━━━━━ Provided records
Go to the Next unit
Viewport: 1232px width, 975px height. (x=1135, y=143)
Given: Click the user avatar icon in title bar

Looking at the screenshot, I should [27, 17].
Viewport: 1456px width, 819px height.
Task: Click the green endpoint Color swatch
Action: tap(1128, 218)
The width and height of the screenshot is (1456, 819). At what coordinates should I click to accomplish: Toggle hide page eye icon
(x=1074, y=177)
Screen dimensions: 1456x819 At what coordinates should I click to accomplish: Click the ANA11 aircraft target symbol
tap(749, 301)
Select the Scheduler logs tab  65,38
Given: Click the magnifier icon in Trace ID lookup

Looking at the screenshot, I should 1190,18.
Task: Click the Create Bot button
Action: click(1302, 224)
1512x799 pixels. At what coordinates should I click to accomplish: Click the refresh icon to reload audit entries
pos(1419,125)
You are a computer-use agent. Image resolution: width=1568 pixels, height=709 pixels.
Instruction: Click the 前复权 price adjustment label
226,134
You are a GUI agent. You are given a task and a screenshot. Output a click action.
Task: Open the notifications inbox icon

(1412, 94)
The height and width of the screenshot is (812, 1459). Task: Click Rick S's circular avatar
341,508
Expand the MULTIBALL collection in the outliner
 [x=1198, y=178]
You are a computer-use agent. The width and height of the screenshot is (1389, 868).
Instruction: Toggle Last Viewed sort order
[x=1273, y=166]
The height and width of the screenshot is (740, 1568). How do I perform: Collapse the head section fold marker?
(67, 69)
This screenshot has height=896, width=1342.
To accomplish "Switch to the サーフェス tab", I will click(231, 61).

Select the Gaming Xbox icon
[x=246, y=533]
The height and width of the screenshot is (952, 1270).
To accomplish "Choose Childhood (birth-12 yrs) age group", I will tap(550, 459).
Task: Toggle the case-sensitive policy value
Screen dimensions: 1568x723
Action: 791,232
━━━━━━━━━━
Exercise aim:
Look at the records above. Copy every line where the string "computer" occurs.

Reply:
You are a computer-use agent. Image resolution: width=1568 pixels, height=709 pixels.
You are a computer-use agent. The width and height of the screenshot is (1389, 868).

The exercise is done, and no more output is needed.